Day 5. 10 Wickets. Rain. 90 Overs. Draw needed. Let’s all pray. If you care about England that is. Australia had the best day of the test and are now in the command seats. A day of tension looks like ensuing, although the weather may well play a role. There is some rain forecast.
Steve Smith became the fifth Australian to make a hundred in each innings of an Ashes test – following Warren Bardsley, Arthur Morris, Steve Waugh and Matthew Hayden (I was there). While the media, the press, the social media and pretty much all of the sentient world has fallen into believing he’s some form of mythical beast that cannot be tamed, Smith has dutifully maintained the rate of average not seen since Bradman, who, of course, had to have short-pitched fast bowling banned to maintain his never-to-be-matched statistics. Smith has had to persuade the world he cannot be dismissed, the Keyser Soze of batting.
His 142 was the equal 106th highest individual score by an Australian in matches against England. His 144 is the 98th equal highest. Both Ponting and Smith have 142 and 144 scores v England, but in the case of Punter, obviously not in the same match. Smith has a 141, 142, 143 and 144 in tests v England – a neat statistical quirk (he has a 138 as well). His was the 315th hundred for Australia against England, his tenth, and Matthew Wade followed soon after with a century of his own. Smith’s is the 16th highest score by an Aussie in the 3rd innings of an Ashes test.
Wade’s hundred ranks 239th equal in high scores for Australia v England. It was the seventh score of 110 by an Australian, bringing him alongside Rodney Marsh in the Centenary Test at Melbourne (the only not out 110), Bill Ponsford (twice), Geoff Marsh (in a losing cause in Brisbane ’86), Marcus North and Chris Rogers (at Chester-le-Street in 2015).
Australia’s innings of 487 for 7 ranks as the seventh highest 3rd innings by Australia in Ashes tests (note this includes Centenary and other assorted match-ups between the teams). The highest this century is the 527/5 butchering the roasted England players endured (as did I) at Perth in 2006. Just the one total above 487 in the third innings has not resulted in a win. This was in a six day test in 1947 at Melbourne, which England started the final day on 91/0 and finished 310/7. The 536 included one of Ray Lindwall’s two test centuries. England’s hero in the fourth innings was Cyril Washbrook, who made 112.
Sing When You’re Winning, You Only Sing When You’re Winning
Shiny Toy Watch
It was Jonathan Liew who said of Robbie Savage “he always have an opinion, and if you hang around long enough, you’ll get one opposite to his original one” (or something like that). We lose if Smith stays in, we draw if we keep left handers away from Lyon (simple).
File this under “only an opinion” as long as it’s mine…
Oh…Greatest Ever Watch
We Read Paul So You Don’t Have To…
The ball pitched outside off-stump, spat off the worn and ultra-dry Edgbaston surface and turned sharply to bowl Tim Paine through the gate.
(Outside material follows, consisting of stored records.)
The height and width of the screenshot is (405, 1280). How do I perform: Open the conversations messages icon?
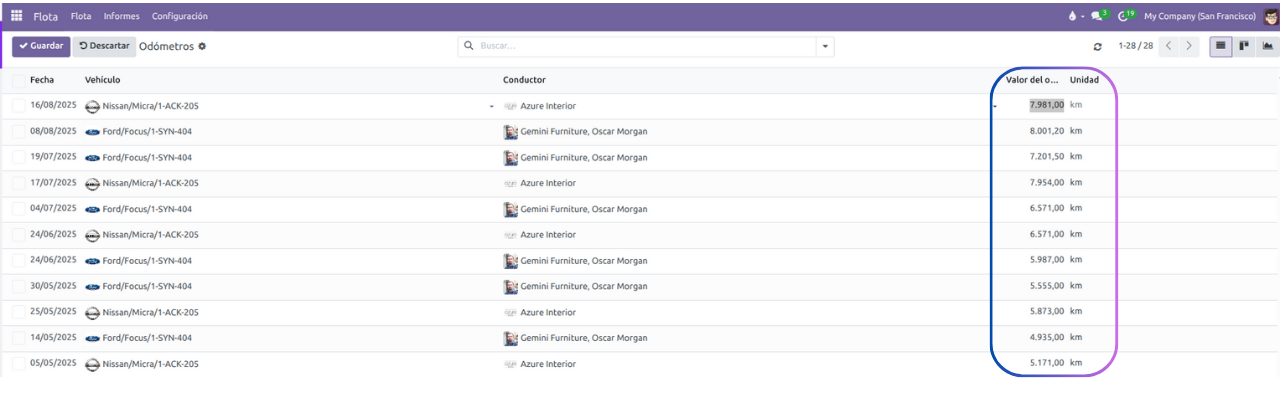pyautogui.click(x=1097, y=16)
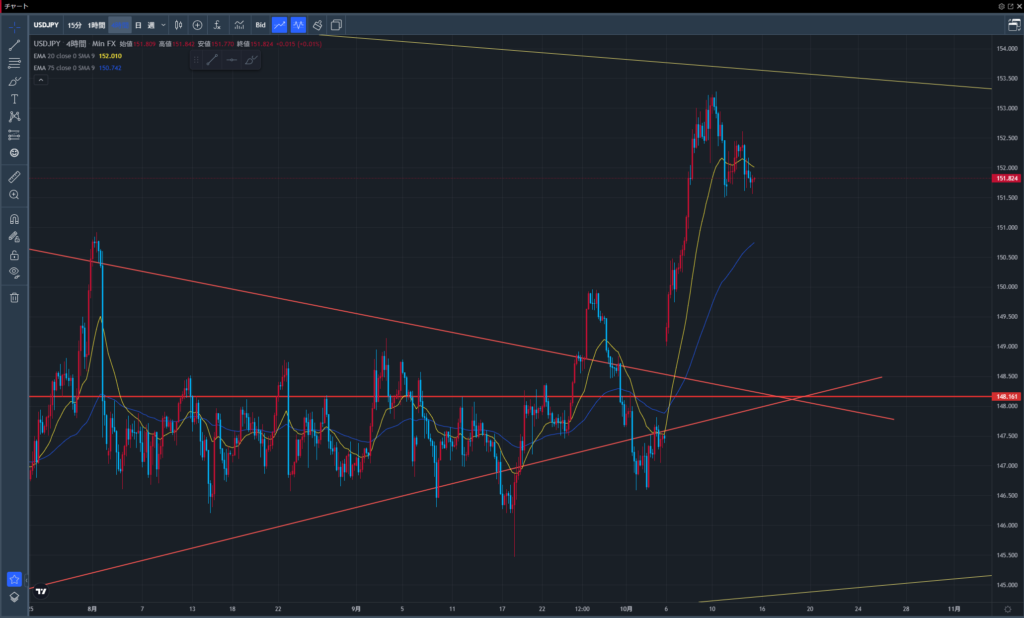Select the trend line drawing tool
1024x618 pixels.
pyautogui.click(x=14, y=45)
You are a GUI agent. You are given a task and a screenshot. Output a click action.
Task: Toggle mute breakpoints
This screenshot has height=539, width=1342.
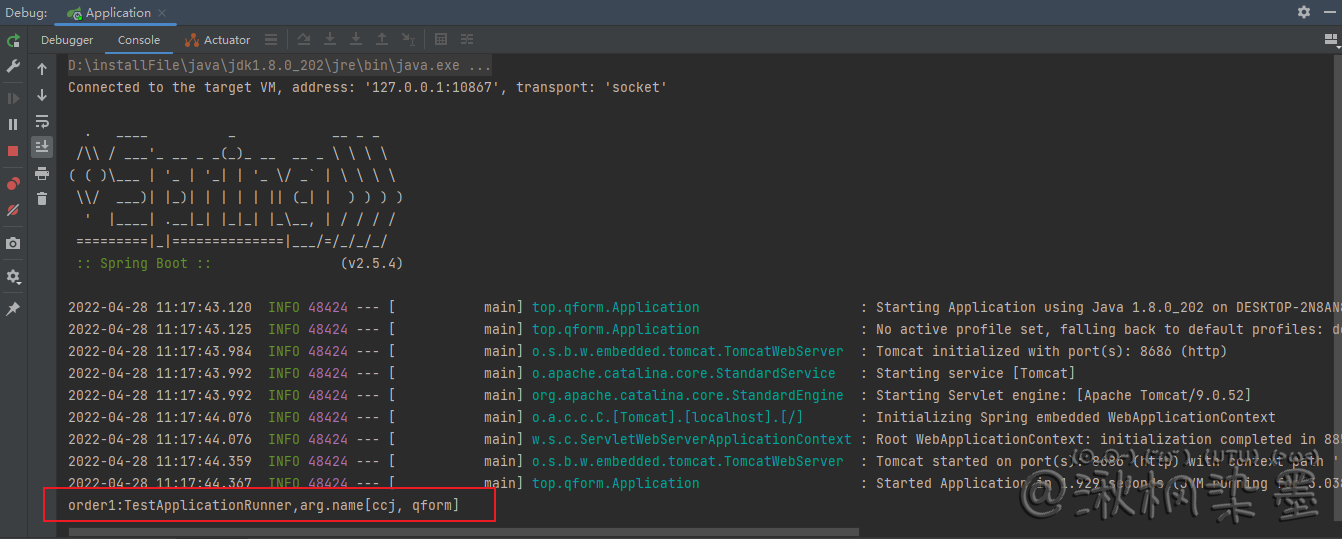tap(13, 211)
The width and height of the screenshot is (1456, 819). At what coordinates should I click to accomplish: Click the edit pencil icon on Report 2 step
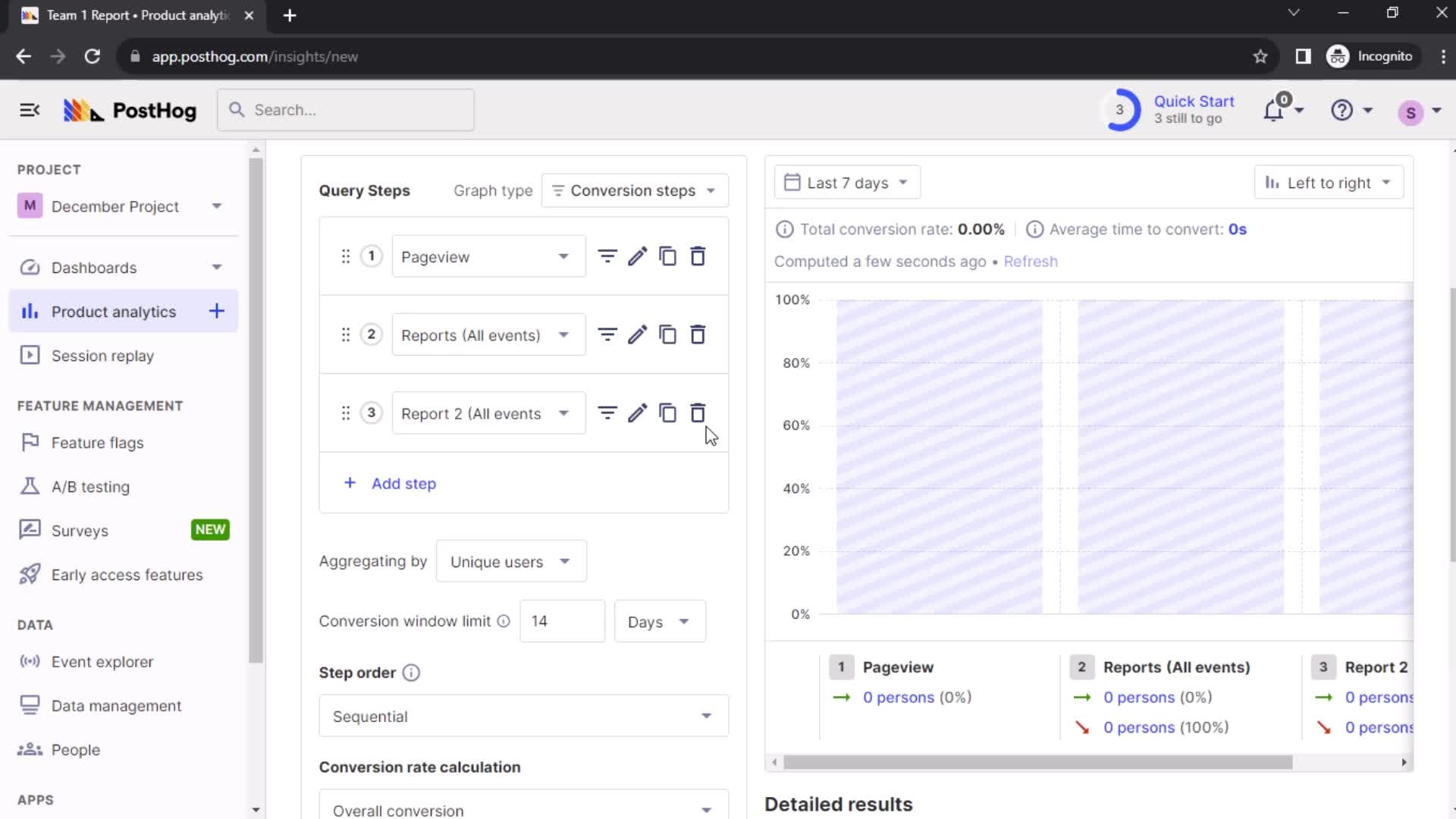click(638, 413)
It was the perfect off-spinner’s dismissal but it was the moment that summed up England’s desperate first Test plight.
Even Moeen Ali could barely summon up the energy to celebrate a classic example of his art to dismiss the Australian captain because it was far too little and far too late to stop England facing nothing but a monumental fight for survival at their Birmingham fortress.
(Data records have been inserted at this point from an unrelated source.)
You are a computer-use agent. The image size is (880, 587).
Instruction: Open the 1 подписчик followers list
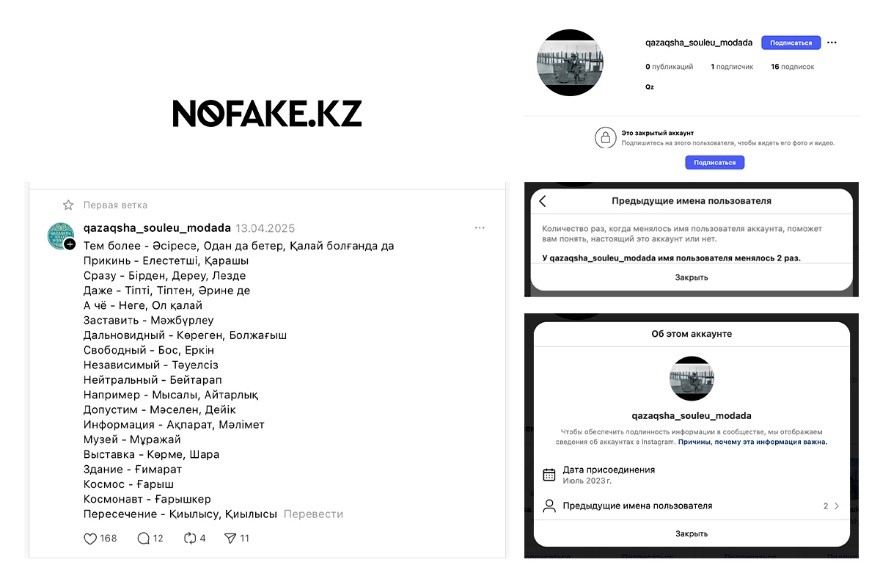pyautogui.click(x=733, y=67)
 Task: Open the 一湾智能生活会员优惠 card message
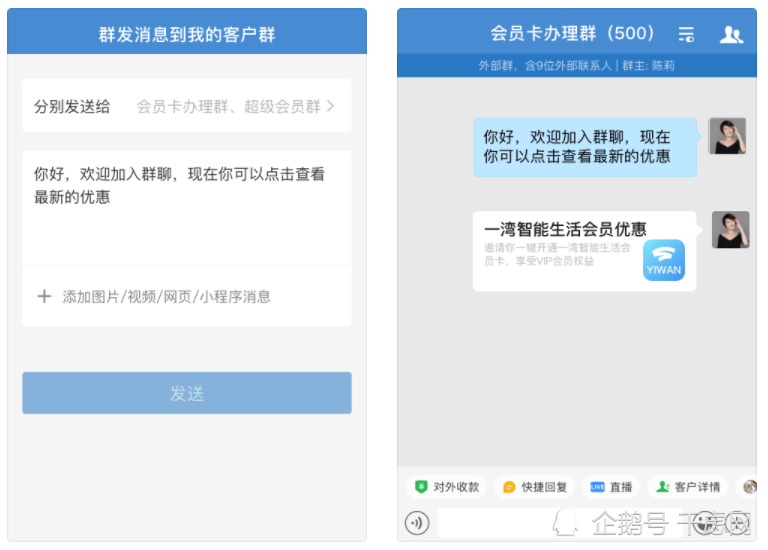pos(584,251)
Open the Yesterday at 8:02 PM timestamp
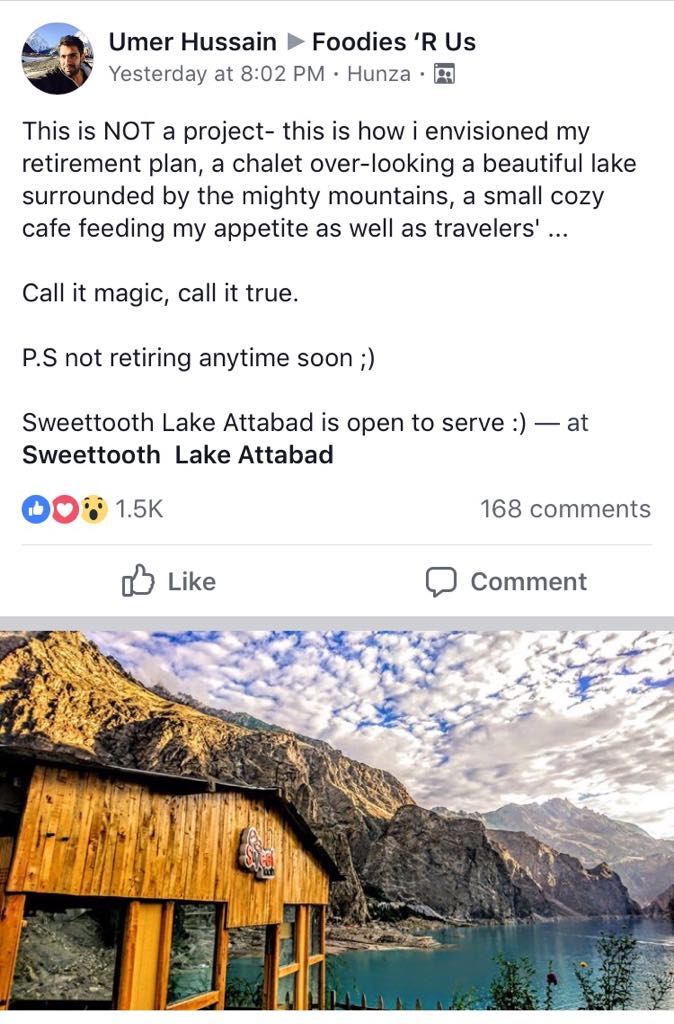 click(216, 74)
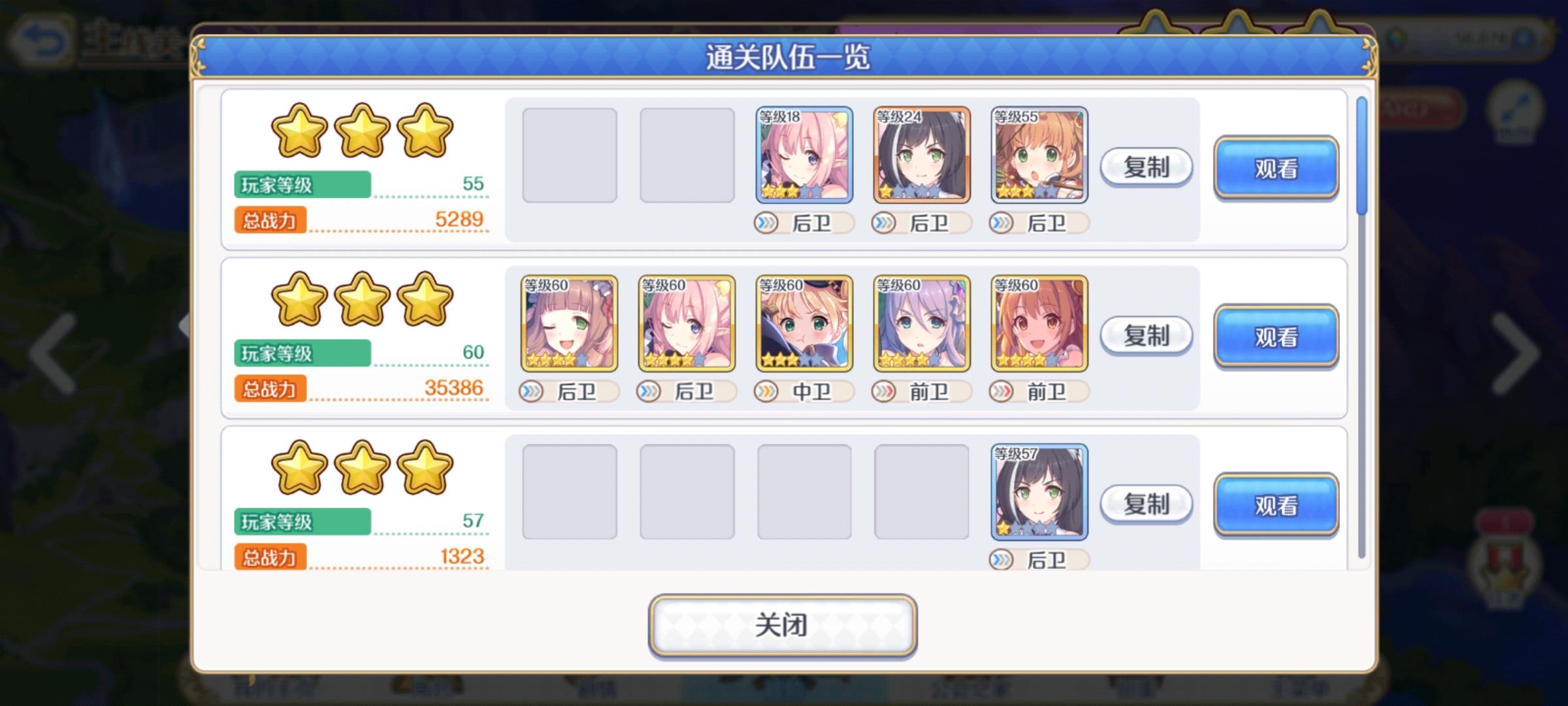Click the first empty slot in top team
1568x706 pixels.
point(570,155)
If only Moeen had been able to conjure up something similar much, much earlier to the man who has produced one of the great Ashes performances here in Steve Smith, then perhaps this first Ashes episode might have been following a very different script.
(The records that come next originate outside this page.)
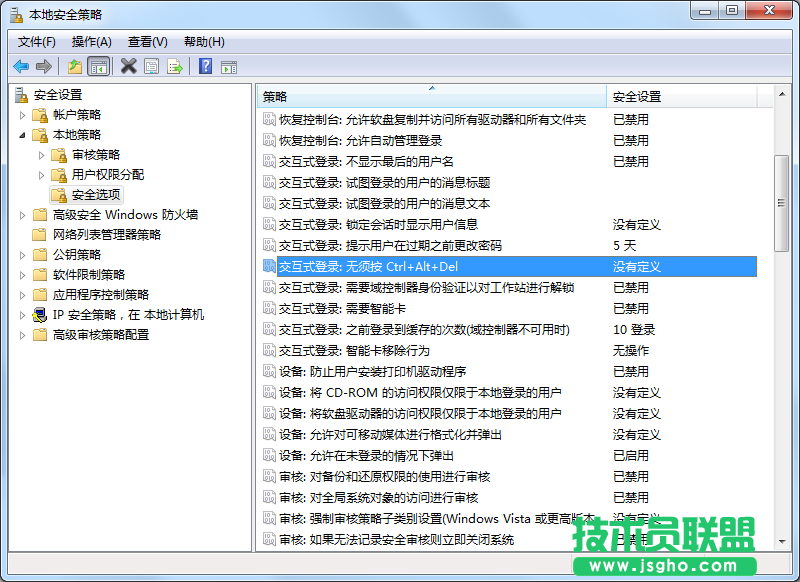Open the properties toolbar icon
The image size is (800, 582).
click(151, 66)
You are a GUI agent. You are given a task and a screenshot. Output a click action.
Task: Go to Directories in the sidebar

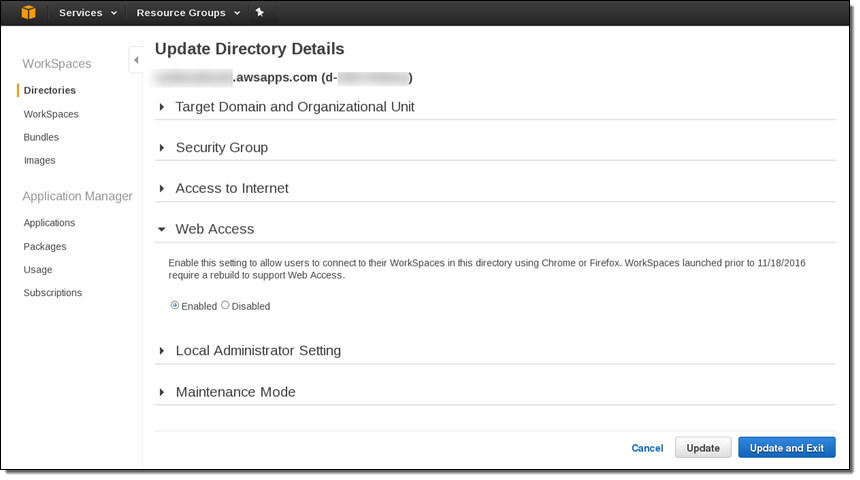pos(50,90)
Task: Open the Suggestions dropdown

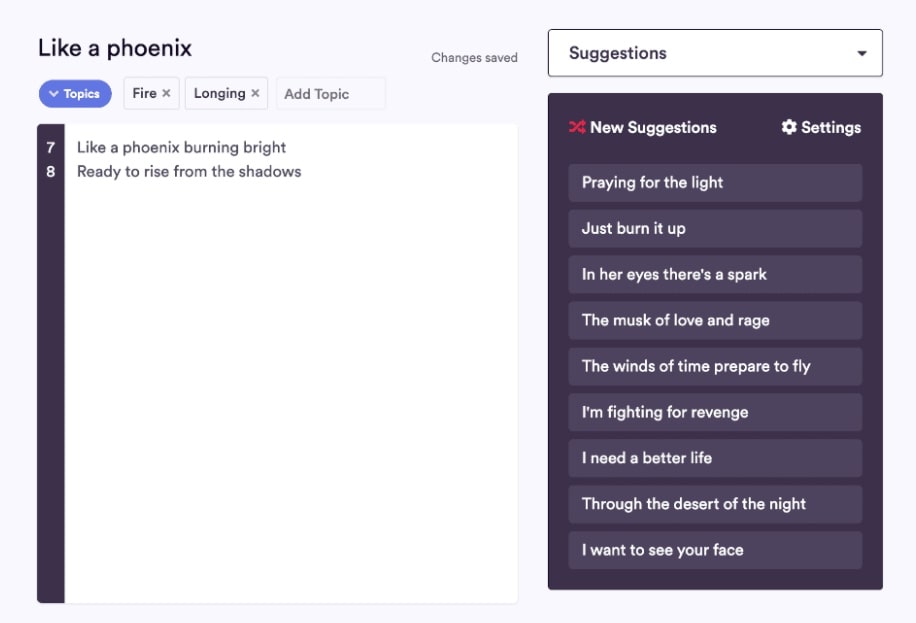Action: (x=714, y=53)
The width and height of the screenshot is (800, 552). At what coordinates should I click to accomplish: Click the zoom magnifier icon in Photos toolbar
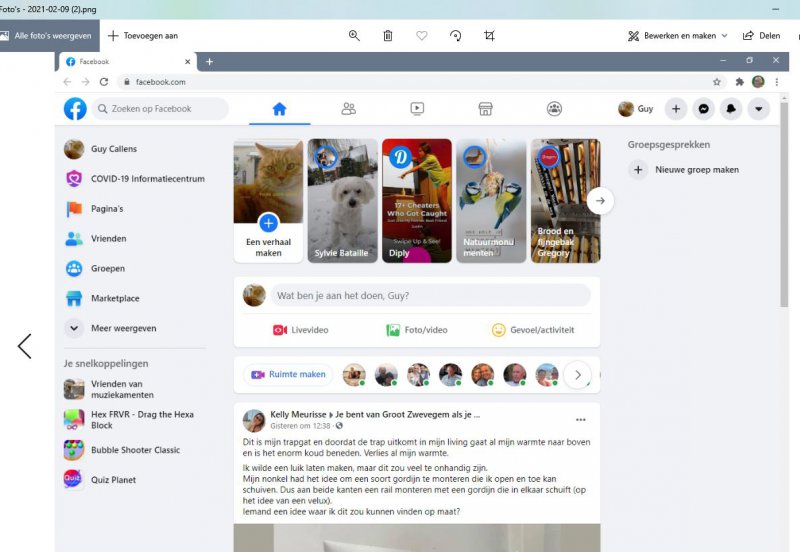tap(354, 36)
Paul’s feeling a bit down…
Any plan for England to capitalise on green pitches in this Ashes with last year’s batch of seaming Dukes balls, just as they did in the 2015 series, has gone up in a puff of dust from an Edgbaston surface that instead has been tailor-made for spin.
It has hardly helped that England have been a bowler down since Jimmy Anderson limped off on the first morning while Chris Woakes was mysteriously restricted to just seven overs as Australia piled on the misery and runs.
There is no mention of Root’s captaincy, and there’s a bizarre claim that Root and Denly both out-bowled Moeen, and some old waffle about Smith and the crowd. It’s a crestfallen piece of what might have been.
How many times are Sky going to focus their cameras on Ed Smith during the day’s play? It’s getting beyond a joke. I saw very little of the play on Sunday, but there he was, on screen, on three occasions. There with his dutiful little helper, James Taylor, sometimes, but in this test, more often with other of the hob-nob top strata. I would like to be notified by anyone watching when he gets on screen on the final day.
Now count the times James Whitaker, Geoff Miller and David Graveney were on the screens during play. The ego has landed alright. FICJAM. About to be shown the futility of his brilliance.